Stagioni. Attraverso il paesaggio, lo spazio naturale che sta fuori dell’io ma nell’atto della visione ne assume i timbri emotivi, si esprime un nutrito gruppo di autori. A cominciare da Tullio Gasperi, nel cui recente lavoro la vitalità del gesto e del colore compone dinamicamente l’esuberanza della natura perennemente nascente, in una sintesi di fatto astratta. Alla forza emotiva del colore, un blu profondo e mosso, si affida anche la giovane Elisa Zeni, mentre trattiene in un dettaglio carico di stupore il movimento della cristallizzazione. Alla figura abbozzata di una “zòca” di castagno Carla Caldonazzi consegna la propria visione poetica, che è oltrepassamento del dato realistico in un dialogo sottile e profondo con la natura vivente. Autorevolmente seguono quattro “maestri” ricordati nella esposizione attraverso il loro sguardo sul paesaggio alpino. La semplice visione di un paesaggio lacustre, filtrata da una cortina di fronde, basta a Silvano Nebl per dare sonorità al suo mondo interiore, in sintonia con la luce. Remo Wolf coglie inaspettatamente con la sgorbia lo scorrere contrastato di un torrente, la sua tenace “fatica di vivere”. Nel Vigolo colto al mattino da Cesarina Seppi, come nella tela di Marco Bertoldi, la tavolozza deborda dal dato naturalistico, si appropria creativamente dell’oggetto facendone espressione festosa del proprio rapporto col mondo. Al segno virtuosistico e ironico conduce invece Paolo Dalponte, in una lettura antilirica della montagna, gioco di prestigio iperrealista che apre alla surrealtà.

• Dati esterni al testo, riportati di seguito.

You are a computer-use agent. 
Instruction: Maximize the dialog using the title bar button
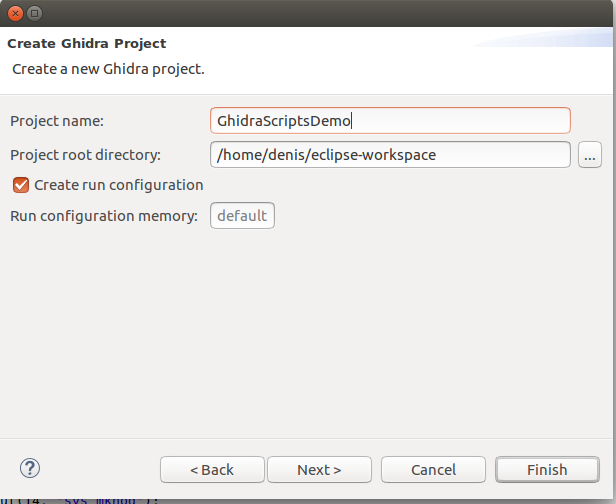pos(34,14)
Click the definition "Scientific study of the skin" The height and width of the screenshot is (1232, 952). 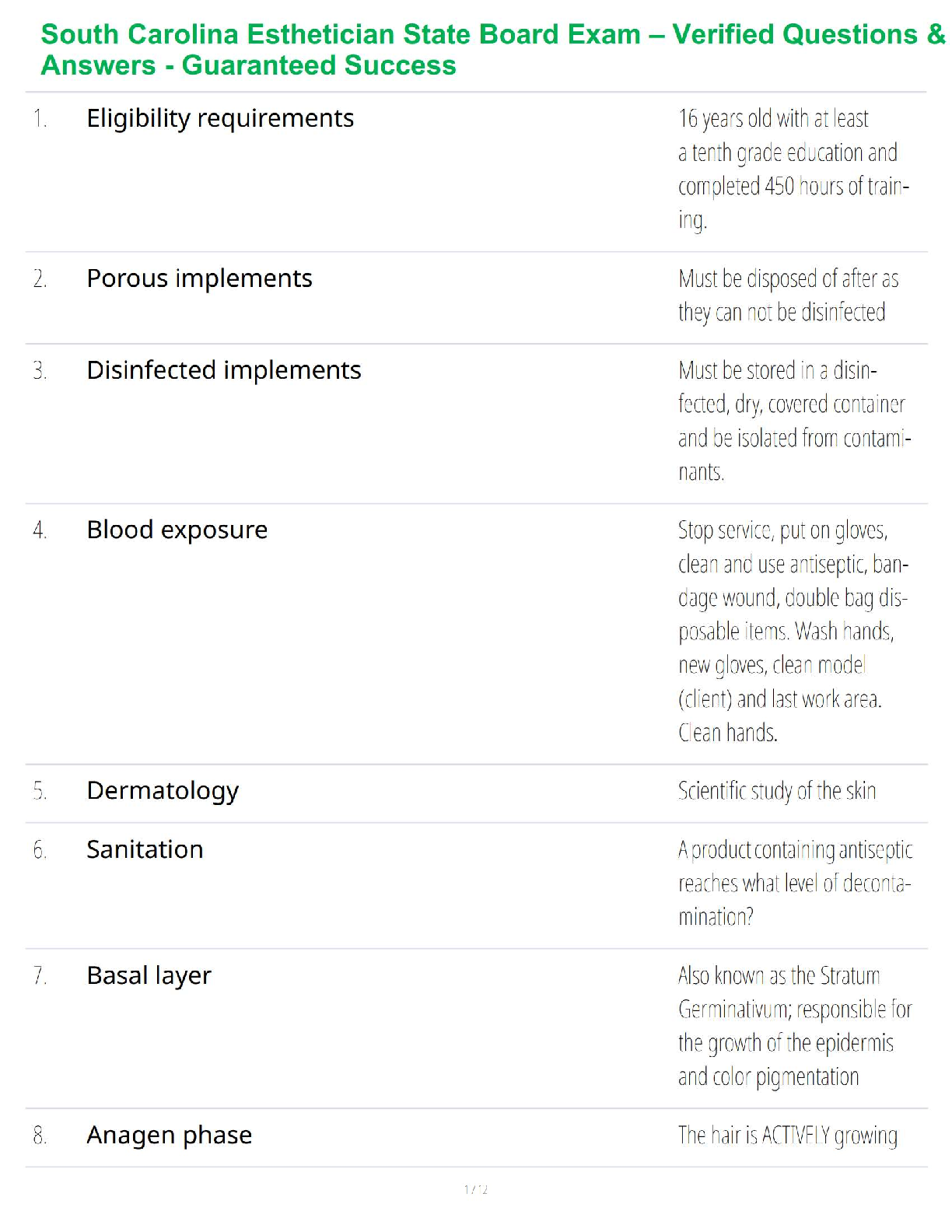(x=776, y=791)
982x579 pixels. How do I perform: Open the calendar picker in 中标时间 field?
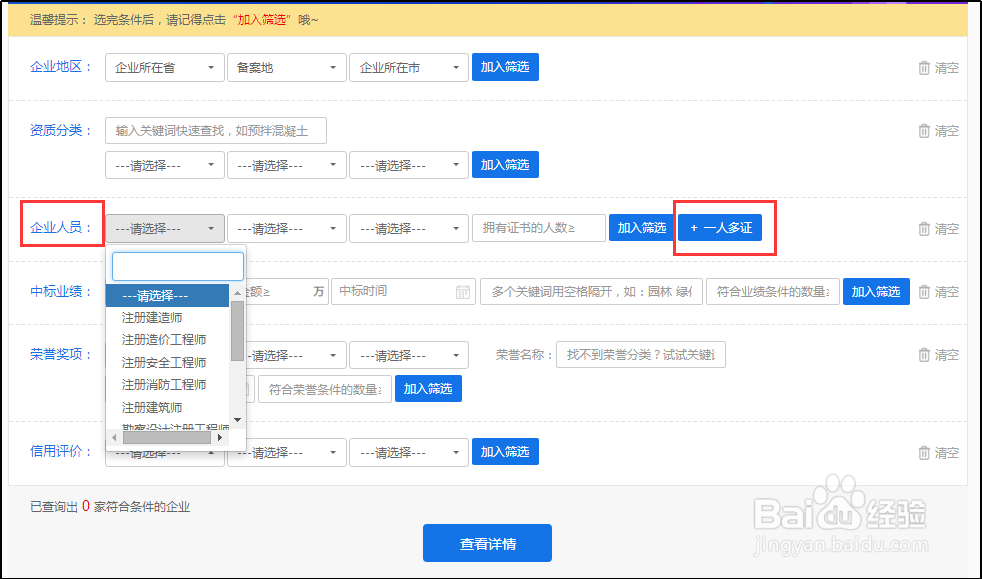(463, 291)
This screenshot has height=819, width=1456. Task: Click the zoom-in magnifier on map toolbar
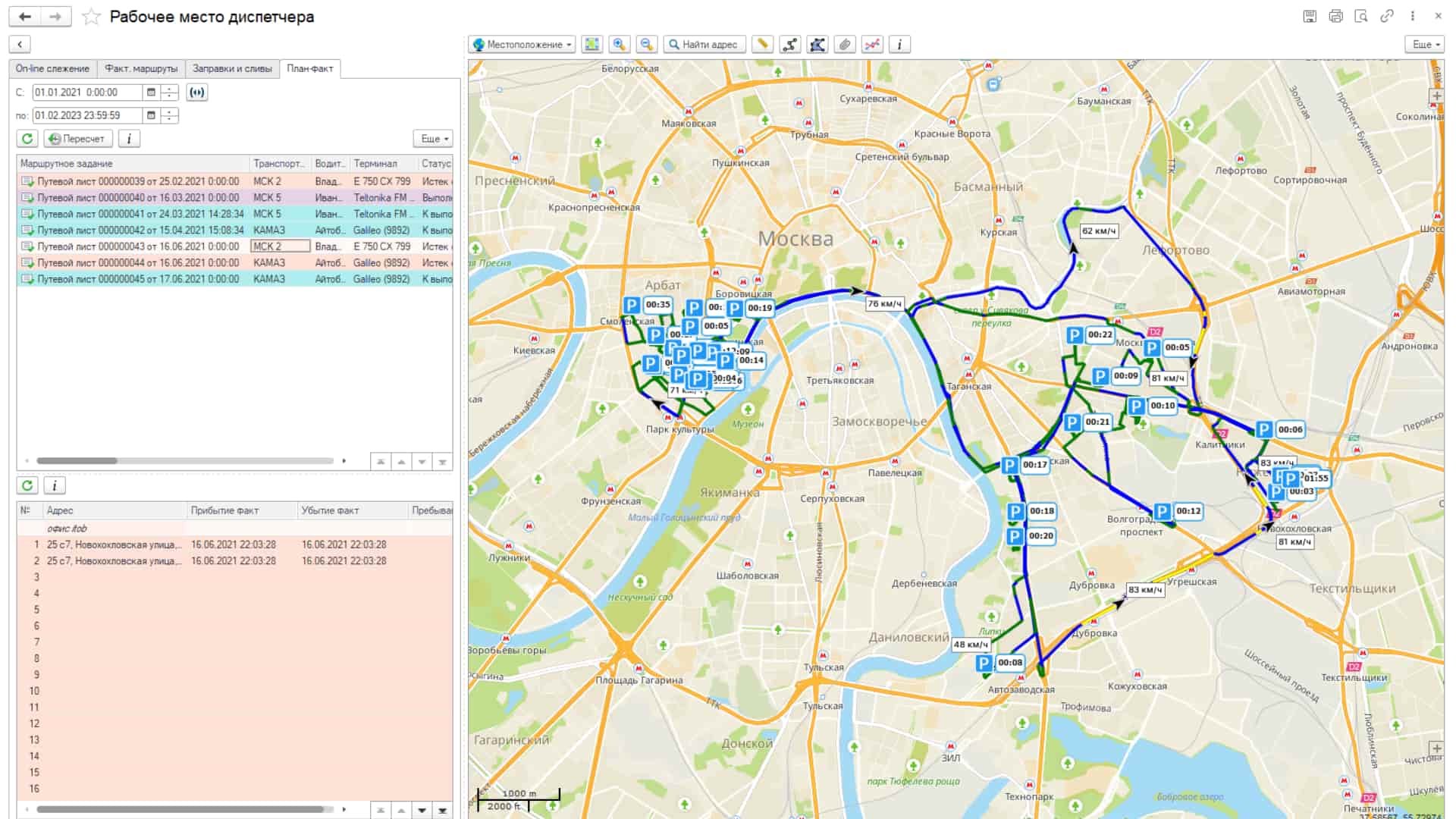(x=619, y=45)
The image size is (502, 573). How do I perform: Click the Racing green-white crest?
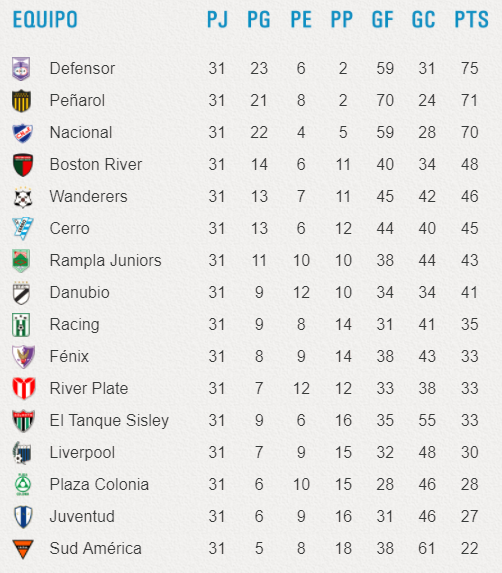(21, 325)
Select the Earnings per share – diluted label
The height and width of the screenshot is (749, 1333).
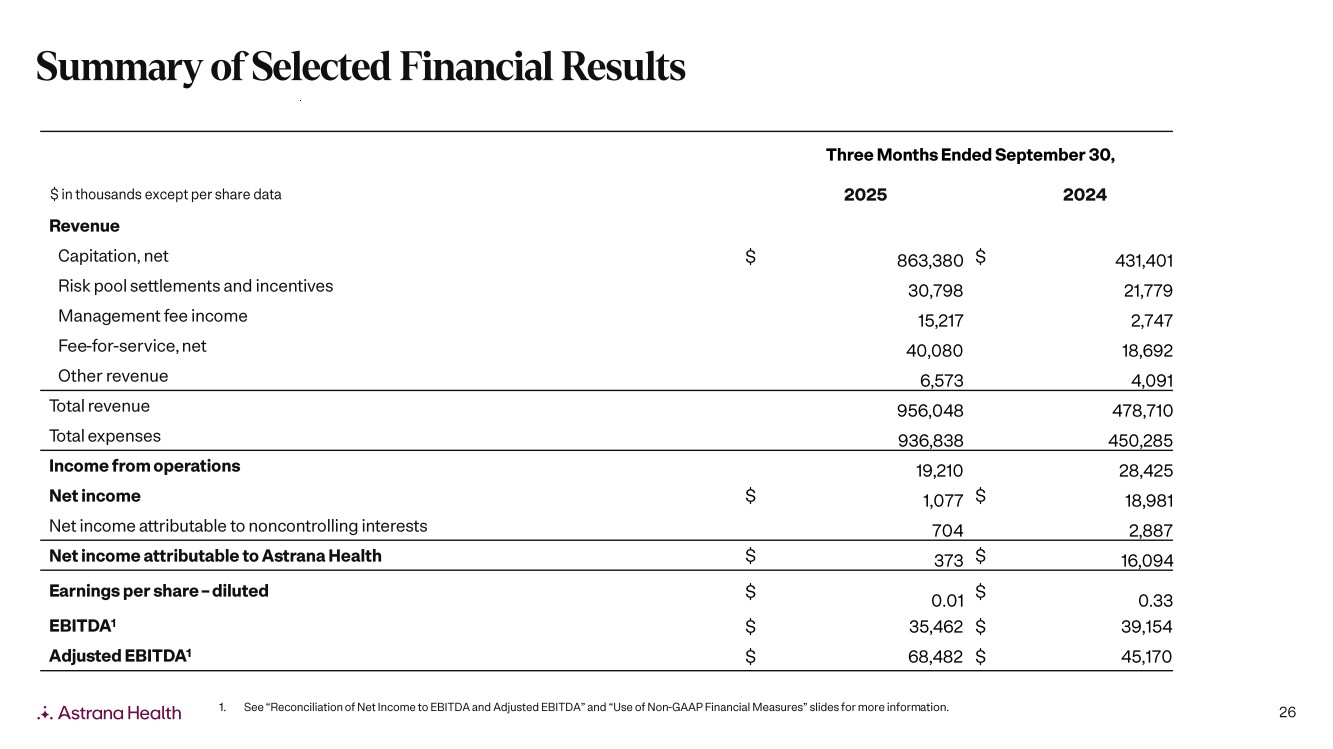pos(158,591)
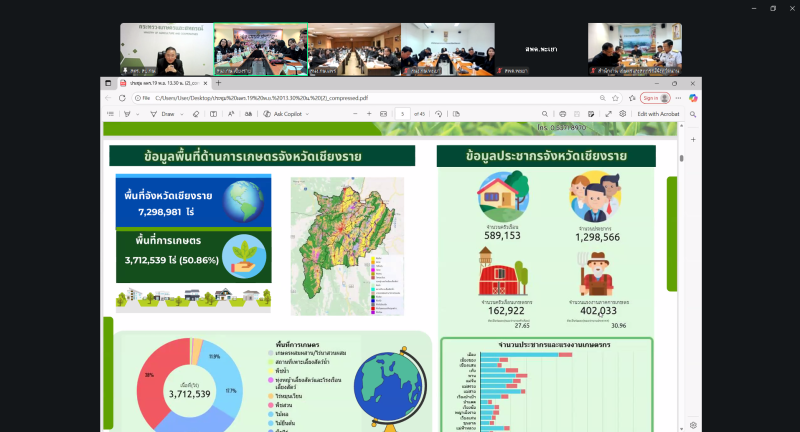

Le voci delle cose. In alcuni esempi l’osservazione si rivolge all’oggetto, al manufatto, silenzioso eppure eloquente. L’artista tedesca Maria Farkas, anima delle relazione de La Cerchia con gli artisti di Kempten, compie un personale omaggio a Giorgio Morandi. Anna Maria Rossi Zen piega le sue costruzioni a larghe trame e campiture all’impressione istantanea di presenze vegetali domestiche. Adriano Fracalossi gioca con i ritmi della vecchia città, una sorta di arte combinatoria che si nutre di memoria e di legami: la sua città di tetti è un “esterno virtuale”, la sua Trento è ogni volta ricostruita “in camera”. Alla memoria storica e architettonica guardano con indole opposta Mario Matteotti, che riporta a linee ideali la Rocca della sua Riva del Garda, e Marco Berlanda che celebra in un “ludus” liberatorio le memorie dell’Unità nazionale.
Apparizioni. Infine l’eros, che riporta alle parti sotterranee della coscienza. Immagini del desiderio, confessate da voci tutte maschili, compongono un capitolo sono apparentemente conclusivo. Si potrebbe anzi dire proprio che da qui forse tutto, in arte, prende inizio. Giorgio Tomasi ricompone per frammenti una sfuggente immagine, in cui il voyeurismo si tempera nella stilizzazione, lasciando spazio al bianco, al non detto. Alla lezione di erotismo e esotismo di Paul Gauguin guarda in una cifra costruttiva tutta personale Franco Da monte, con le sue donne compenetrate, costellazione indivisibile dell’”eterno femminino”. A due “maestri”, Giuseppe Graziadei e Carlo Bonacina, si devono i nudi femminili di alta sintesi compositiva, quello evanescente e allusivo del primo, quello corposamente plastico del secondo. Nell’opera scultorea e pittorica di Cirillo Grott l’apparire e il venir meno della bellezza e della giovinezza sono temi ben presenti, nella corrispondenza di amore e morte, di “eros” e “thanatos”.